Il faticoso apprendistato sulla via della libertà

L’uomo è la cosa più nuova che esista in natura. E’ la lezione di Gottfried Leibniz, di Max Scheler, di Giovanni Duns Scoto, “maestro che oggi dovremmo riscoprire”. Roberta De Monticelli nel libro “La novità di ognuno”, edito da Garzanti, ne fa il punto di partenza per un’avventura, frà storia del pensiero e analisi della quotidianità,
che porta a idee e parole inedite come “inizialità” – crisi di iniziativa e creatività – in cui la filosofa dell’Università
Vita-Salute San Raffaele di Milano condensa, in chiusura del volume, il senso della sua scoperta: “La persona non sarebbe una cosa nuova se non avesse il potere di dar inizio a qualcosa – di trasferire ad altro la sua volontà.
La cosa ultima, forse, “l’iniziatore”.


Sono passati quindici anni fra la stesura dei primi appunti e la stampa. La De Monticelli racconta la genesi di questo
suo ultimo lavoro collocandolo come secondo atto di una “trilogia della persona” in cui si riflette il’senso più profondo e innovativo della sua ricerca: è la libertà, qui, il centro di tutto, ciò che fa dell’uomo quello che è, l’esperienza “costitutiva” della vita e dell’identità personale e morale di ciascuno. Una libertà
che è si “questione metafisica”, ma insieme concretissima. La De Monticelli articola le pagine come la costruzione
di un castello, pietra su pietra, domanda dopo domanda: “Sono io che prendo le decisioni chiamate mie? Lo vorrei certamente: ma lo sono davvero o no? E cosa sono io? Ho veramente sul mondo e su me stesso un’efficacia, un potere causale o me lo immagino soltanto”.
E a furia di interrogarsi e di rispondersi, con l’autrice che incalza direttamente il lettore chiamandolo a riflettere su ciò
che sta dietro ogni scelta, dalla più pesante alla più banale, l’impressione, chiuso il libro, è di riemergere da una seduta di autocoscienza.
La filosofia abbandona l’astrattezza ed entra nella vita. Sentimenti, affetti, carne, sensi: quando l’autrice
parla dell’uomo è a questo che si riferisce, al “pacchetto completo” di ciò che siamo. L’esercizio del volere,
scrive la De Monticelli, ha un suo percorso di maturazione. Ed essere consapevoli che esiste un “apprendistato umano della libertà” un forte richiamo alla responsabilità
morale e insieme un antidoto contro ogni deriva autoritaria.
L’attualità non entra nel libro; ma sembra bussare in molte pagine. La vicenda di Eluana Englaro, a cui è stata
sospesa l’alimentazione dopo diciassette anni passati in stato vegetativo, per esempio:
“Assistere con orrore all’agonia forzosamente e indefinitivamente prolungata” – scrive la De Monticelli – “un’esperienza che speravamo di non dover più fare”.
E cita il sofisma di Isaiah Berlin: “Se io, rappresentante dell’autorità pubblica, costringo
te, individuo soggetto a questa autorià, a fare altro da quello che vorresti, è perchè io rappresento il tuo io più vero e la parte migliore di te, quella che sola sarebbe in grado di renderti padrone di te stesso, cioè libero: tu sei, in effetti, padrone di te stesso o libero solo in quanto sei soggetto a questa miglior volontà, che sola sa come l’uomo si realizza pienamente”. “Questo, non possiamo che convenirne con Berlin” – conclude la studiosa – “sarebbe un sofisma dagli effetti ben temibili”.
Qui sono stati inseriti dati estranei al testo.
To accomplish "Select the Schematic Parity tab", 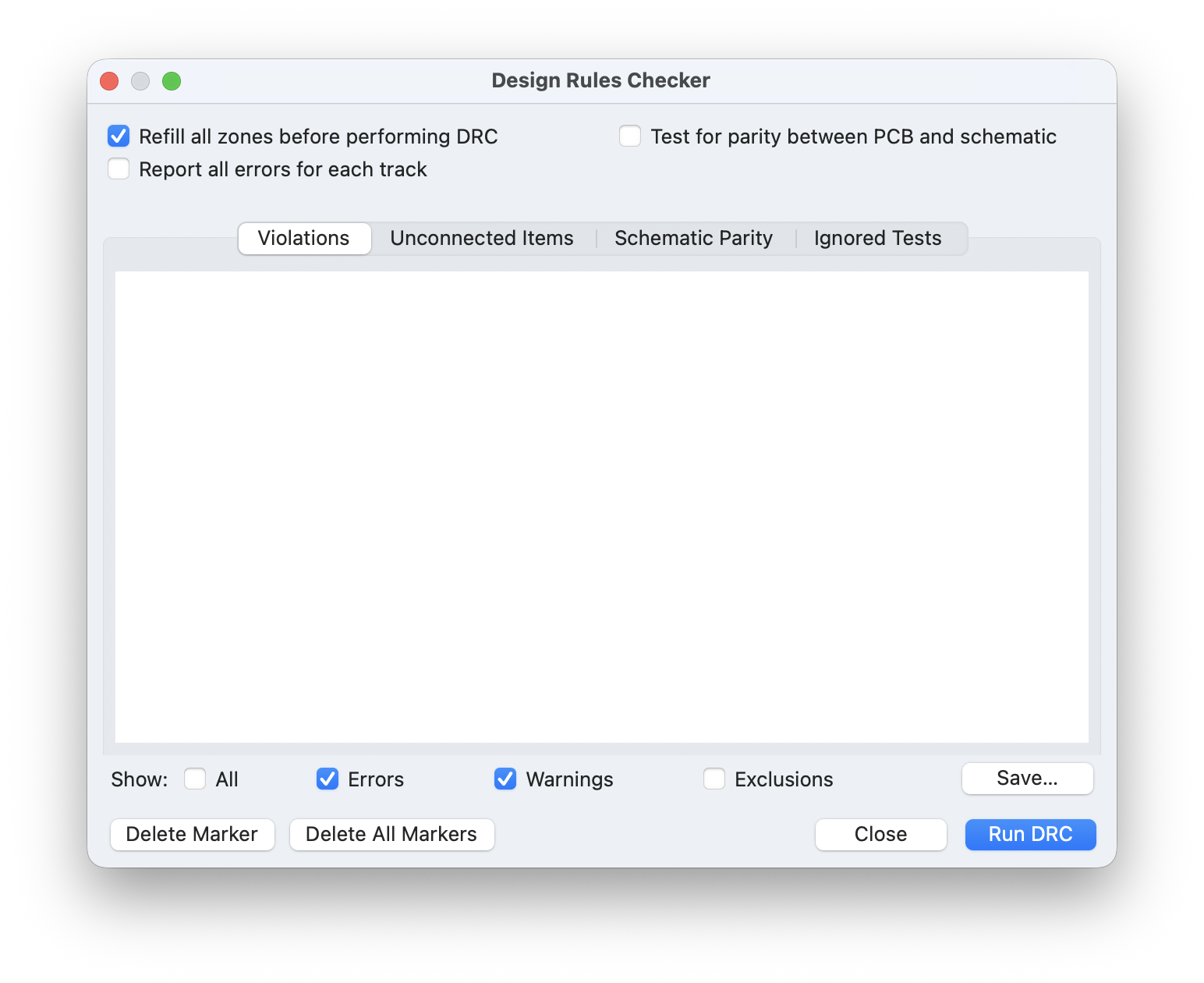I will 693,239.
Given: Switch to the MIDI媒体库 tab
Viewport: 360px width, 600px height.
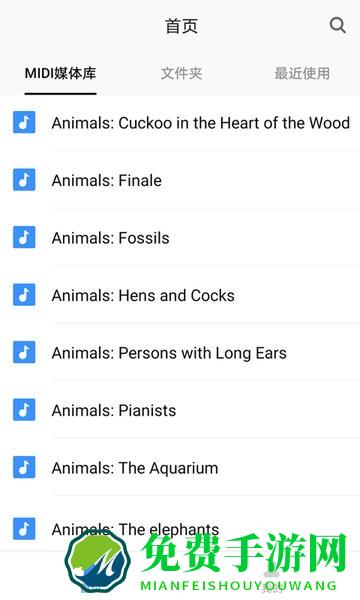Looking at the screenshot, I should pyautogui.click(x=60, y=73).
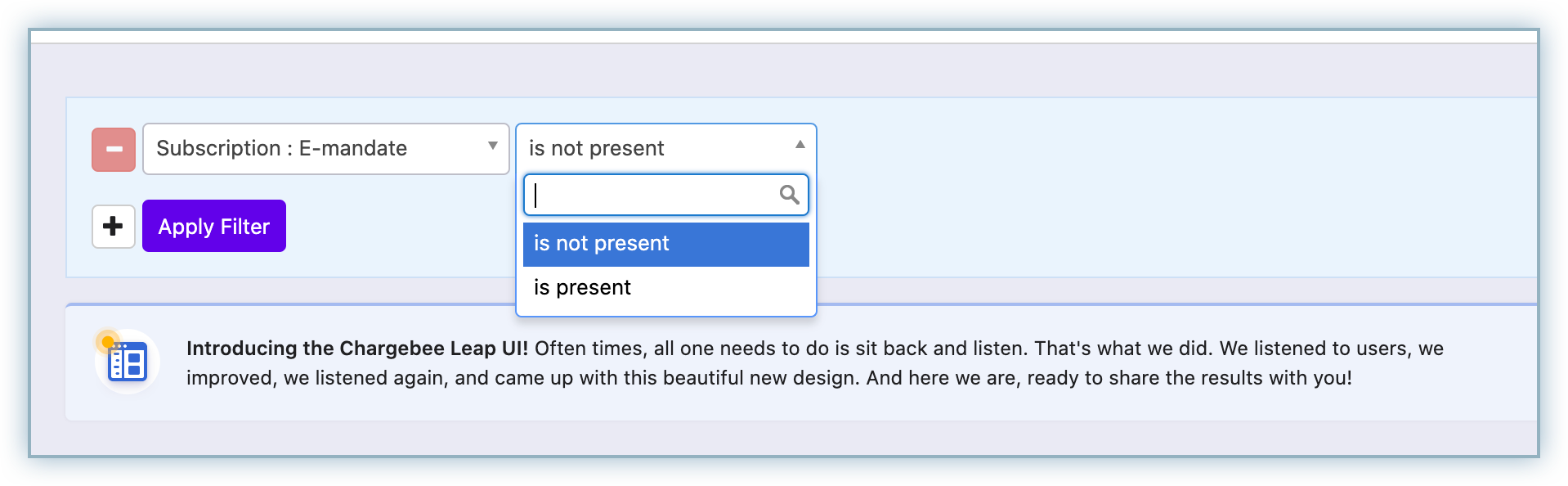Click the bold "Introducing the Chargebee Leap UI!" heading
Image resolution: width=1568 pixels, height=486 pixels.
coord(357,349)
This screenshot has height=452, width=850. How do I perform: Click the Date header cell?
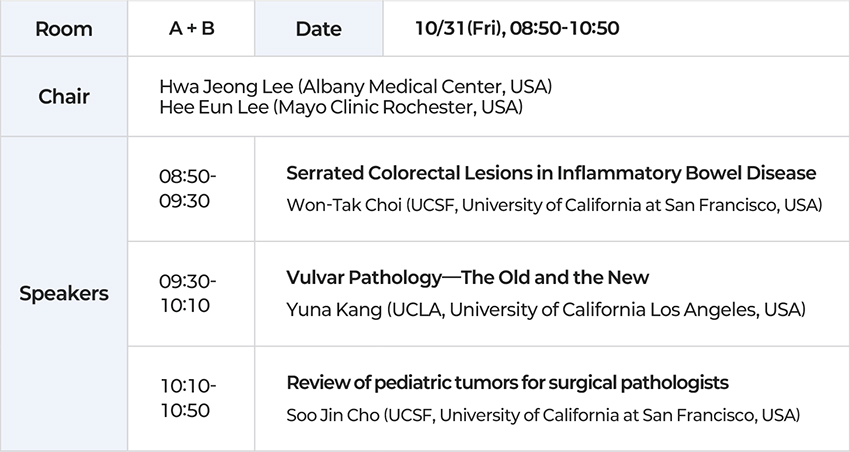pyautogui.click(x=319, y=28)
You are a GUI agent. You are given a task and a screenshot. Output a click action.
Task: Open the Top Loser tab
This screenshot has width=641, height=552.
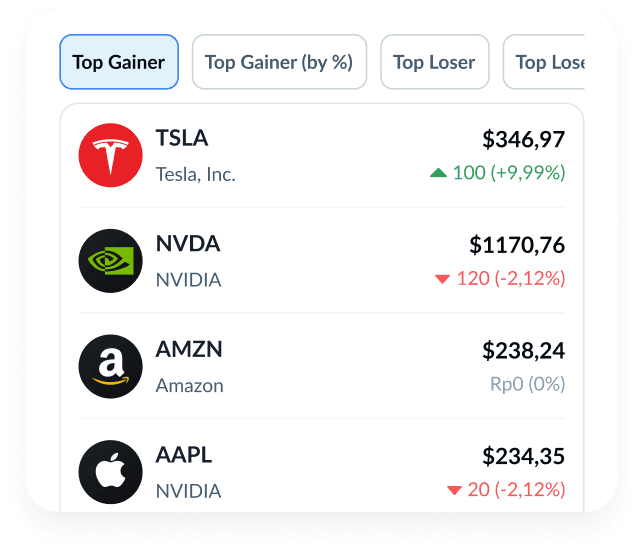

Libertà e “novità”, dunque. La sua teoria dell’identità personale fa perno, proprio sul concetto di libertà, da brandire in un immaginario tribunale come
prova del fatto che non ci esauriamo nè nella nostra identità biologica nè in quella biopsicologica o sociale, ma siamo ciò che ne facciamo di tutte queste identità:
“Siamo macchine per trasformare la contingenza in natura individuale o personalità: e mi sembra questo ciò che ci distingue dalle altre macchine viventi”.